Step 3. Pay more attention to light

The human brain (like that of other animals) is acutely sensitive to the comings and goings of the sun. From an evolutionary perspective, this makes perfect sense. Light and darkness are of such importance for survival that there has been strong selection to pay attention to these cues. The light that strikes the retina is wired to the visual cortex, but the optic nerve also carries signals to a small region in the centre of the brain that relays the message to every cell in the body, a biological clock that informs our brains when to wake and when to sleep. We need to stick to a routine, with the same wake up time from one day to the next. Forgoing the opportunity to sleep that a lie-in offers might sound like strange advice, but a clear routine that the brain can cue into is likely to result in sleep of consistently good quality. We need to seek out as much natural light as possible as this will help the body clock to keep time. But with our increasingly urban, artificially illuminated lives, there is a danger that we fall out of synch with the sun, with knock-on consequences for sleep. As our brains also pay particular attention to the bluish hues at dawn and dusk, we should avoid excessive exposure to mobile screens (where the blues are particularly bountiful) after the sun has set.

Step 4. Breathe

Sleep apnea disrupts sleep because the lack of oxygen brings on a physiological panic that results in arousal. So anything we can do to maximise access to oxygen is likely to minimise the chances of on oxygen crisis. For a start, stop smoking. If you snore, find ways to stop. Give the lungs a deep-breathing workout routinely during the day and before bedtime to increase lung capacity and the surface area for gaseous exchange.

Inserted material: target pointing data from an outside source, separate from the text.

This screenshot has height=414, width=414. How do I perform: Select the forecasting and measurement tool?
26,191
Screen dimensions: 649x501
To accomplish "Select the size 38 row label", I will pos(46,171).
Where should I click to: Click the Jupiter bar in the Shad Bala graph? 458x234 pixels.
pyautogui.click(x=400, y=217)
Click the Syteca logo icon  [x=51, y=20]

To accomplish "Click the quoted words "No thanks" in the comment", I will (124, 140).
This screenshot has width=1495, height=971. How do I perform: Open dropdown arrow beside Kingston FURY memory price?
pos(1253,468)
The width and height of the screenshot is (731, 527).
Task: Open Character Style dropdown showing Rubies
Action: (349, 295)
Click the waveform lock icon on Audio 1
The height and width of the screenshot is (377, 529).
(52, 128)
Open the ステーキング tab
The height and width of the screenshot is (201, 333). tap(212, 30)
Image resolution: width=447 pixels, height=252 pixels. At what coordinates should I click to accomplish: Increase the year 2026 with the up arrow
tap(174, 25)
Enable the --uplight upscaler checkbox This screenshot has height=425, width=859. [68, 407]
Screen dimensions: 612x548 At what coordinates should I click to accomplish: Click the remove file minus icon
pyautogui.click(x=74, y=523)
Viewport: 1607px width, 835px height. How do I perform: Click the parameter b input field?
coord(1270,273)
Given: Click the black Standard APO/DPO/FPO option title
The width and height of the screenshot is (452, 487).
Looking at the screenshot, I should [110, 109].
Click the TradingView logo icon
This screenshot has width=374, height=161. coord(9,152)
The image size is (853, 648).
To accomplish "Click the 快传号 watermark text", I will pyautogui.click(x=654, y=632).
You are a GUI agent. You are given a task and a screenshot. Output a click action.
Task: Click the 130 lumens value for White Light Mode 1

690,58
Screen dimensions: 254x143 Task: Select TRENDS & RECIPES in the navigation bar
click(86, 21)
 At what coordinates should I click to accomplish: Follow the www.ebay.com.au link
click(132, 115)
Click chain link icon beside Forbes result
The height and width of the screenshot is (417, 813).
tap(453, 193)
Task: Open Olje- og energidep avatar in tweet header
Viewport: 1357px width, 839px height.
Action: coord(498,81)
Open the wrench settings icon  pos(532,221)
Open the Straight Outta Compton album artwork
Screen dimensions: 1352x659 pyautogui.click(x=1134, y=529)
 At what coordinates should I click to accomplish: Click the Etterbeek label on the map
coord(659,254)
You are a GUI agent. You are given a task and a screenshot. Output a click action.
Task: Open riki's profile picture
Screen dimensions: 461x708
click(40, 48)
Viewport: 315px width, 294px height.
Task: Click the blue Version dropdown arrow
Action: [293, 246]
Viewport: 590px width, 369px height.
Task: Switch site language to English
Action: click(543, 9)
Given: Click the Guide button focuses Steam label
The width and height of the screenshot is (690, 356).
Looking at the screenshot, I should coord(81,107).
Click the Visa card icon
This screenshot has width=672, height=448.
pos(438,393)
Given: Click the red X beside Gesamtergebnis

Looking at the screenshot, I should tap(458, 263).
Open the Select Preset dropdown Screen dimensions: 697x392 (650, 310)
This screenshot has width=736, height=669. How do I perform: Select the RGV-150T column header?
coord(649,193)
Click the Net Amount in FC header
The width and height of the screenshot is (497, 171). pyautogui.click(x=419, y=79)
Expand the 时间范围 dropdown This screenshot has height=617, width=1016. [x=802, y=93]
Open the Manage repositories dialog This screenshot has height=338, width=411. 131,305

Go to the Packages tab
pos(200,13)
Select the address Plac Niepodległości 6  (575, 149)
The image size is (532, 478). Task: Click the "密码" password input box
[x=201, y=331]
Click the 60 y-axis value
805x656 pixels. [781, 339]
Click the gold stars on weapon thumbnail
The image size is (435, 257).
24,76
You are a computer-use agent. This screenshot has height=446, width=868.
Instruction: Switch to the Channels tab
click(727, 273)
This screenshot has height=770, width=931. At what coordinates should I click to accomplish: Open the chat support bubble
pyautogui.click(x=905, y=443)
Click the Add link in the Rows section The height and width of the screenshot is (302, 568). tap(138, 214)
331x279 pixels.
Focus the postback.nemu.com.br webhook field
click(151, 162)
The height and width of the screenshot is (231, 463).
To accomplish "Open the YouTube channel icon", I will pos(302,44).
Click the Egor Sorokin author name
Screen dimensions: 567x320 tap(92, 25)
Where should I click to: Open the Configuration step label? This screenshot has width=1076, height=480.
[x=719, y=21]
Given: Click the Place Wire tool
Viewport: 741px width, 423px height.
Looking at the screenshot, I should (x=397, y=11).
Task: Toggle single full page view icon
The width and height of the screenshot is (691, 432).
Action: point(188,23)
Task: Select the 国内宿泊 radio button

If your nose is blocked, make judicious use of decongestants.

All of these steps, and more, have led me to be far more mindful of my sleep and, in spite of the neurological damage that underlies my narcolepsy, I now sleep far better than I have done for decades. Rather than seeing wakefulness as the raison d’être and sleep and an inconvenient afterthought, I now see the two states as equal partners in a shared evolutionary enterprise. It is simply not possible to have productive wakefulness without productive sleep and if we want our brains to operate at their optimum when we are awake, it pays to put the work in on our sleep.